3d Kolmogorov-Smirnov test Can the KS3D2 test as suggested by Fasano and Franceschini (1987) be used when one of the three variables take discrete values between 0-40?  The other two variables are continuous.  
 A: Kolmogorov-Smirnov 3d test is when you have the sample of 3d vectors. The idea is to compare the sample distribution to a model distribution. So the main question is how does model distribution looks like. 

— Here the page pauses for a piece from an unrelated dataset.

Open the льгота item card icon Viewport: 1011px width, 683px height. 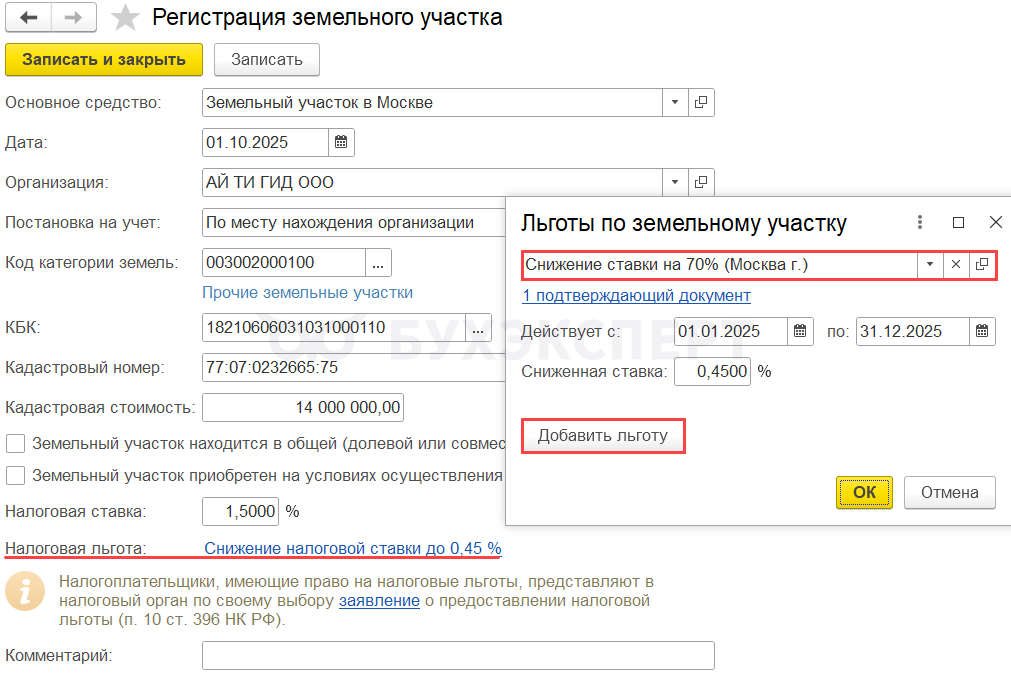[x=982, y=265]

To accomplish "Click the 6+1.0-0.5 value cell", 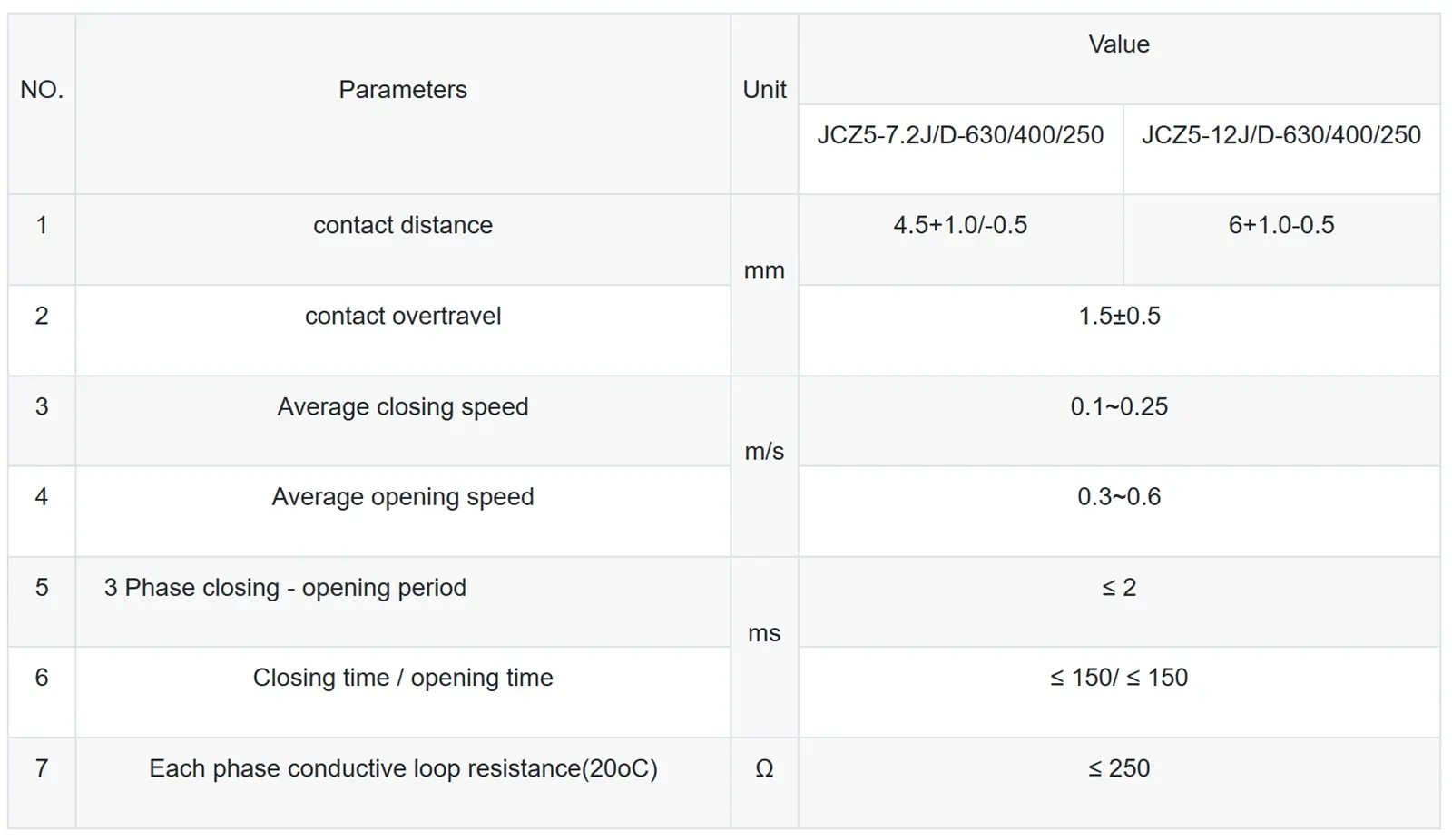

Now KS-test compares the cumulative distributions of sample distribution and the model distribution. The 3d test does the same. If you worry about discrete-values look at the bottom of page 6 of your reference. The authors test the behaviour of their statistic when the model distribution (they call it parent distribution) is constant in certain cubes. This means that the the testable distribution is discrete. So the answer to your question seems to be yes, discreteness is not a problem.
To make sure you can always do some Monte-Carlo simulations where you control the model distribution and choose it to be similar to the one you want to test, and see how the statistic performs.

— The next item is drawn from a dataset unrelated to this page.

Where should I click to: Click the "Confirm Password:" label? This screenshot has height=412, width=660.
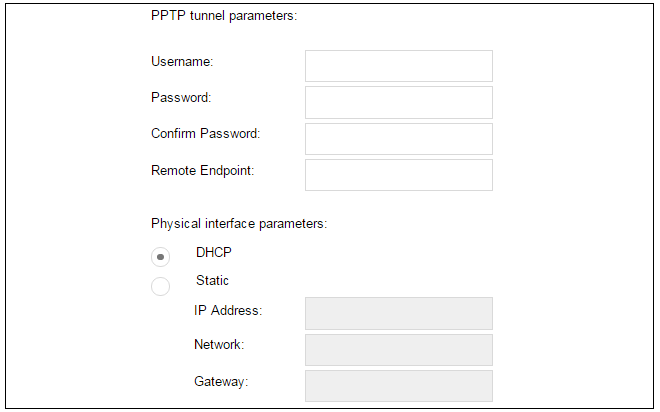[x=205, y=134]
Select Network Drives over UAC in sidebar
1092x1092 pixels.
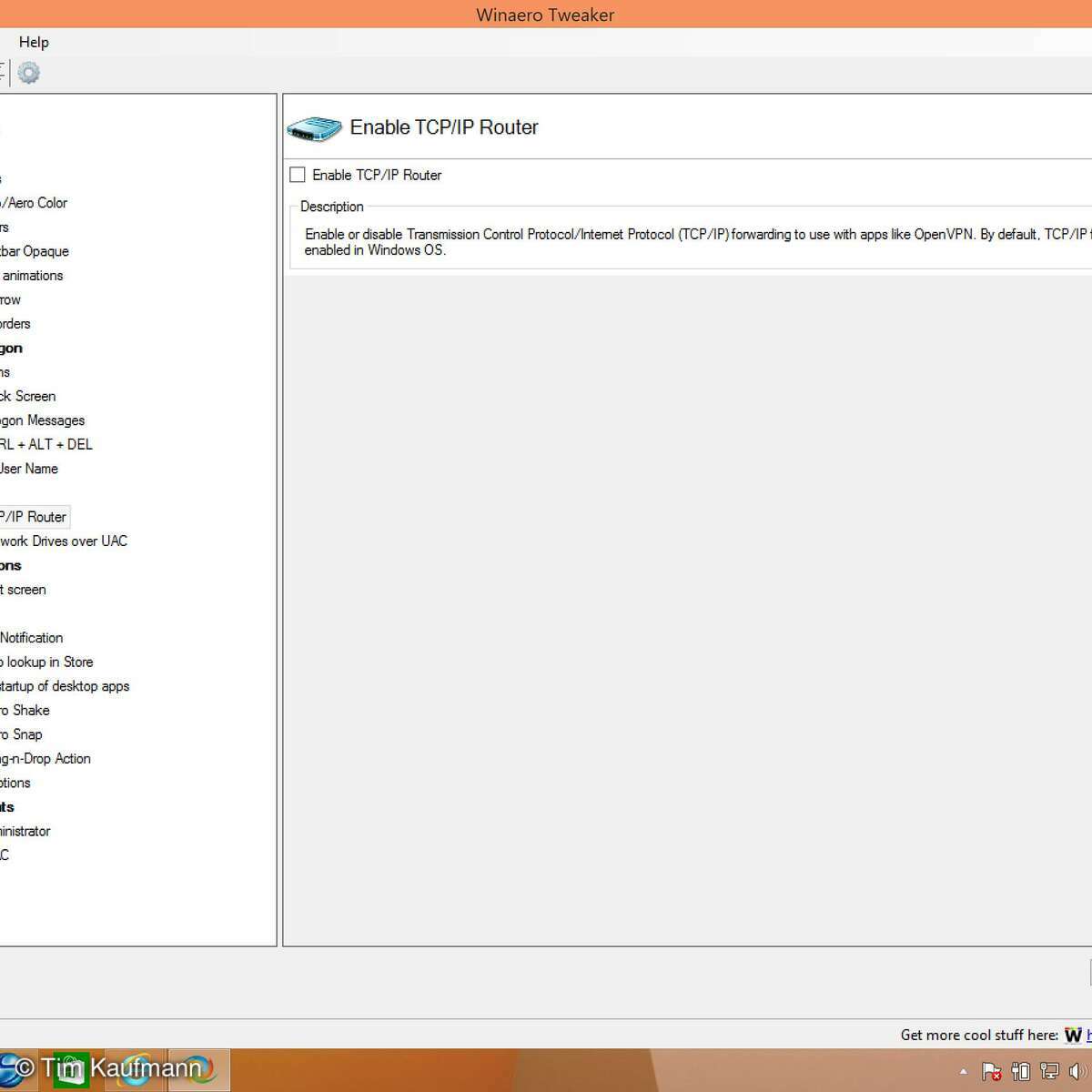(63, 541)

A: I don't have the reputation to comment @mpiktas answer, but I think he is wrong: the parent distributions have "constant density" (to quote the paper) on the cubes and thus are uniform on these cubes. Thus the parent distributions are not discrete.
To answer the original question, the Wikipedia page of the KS test states that "In the two-sample case (see Section 3), the distribution considered under the null hypothesis is a continuous distribution but is otherwise unrestricted." so according to Wikipedia (sorry I don't have a better reference) it doesn't work.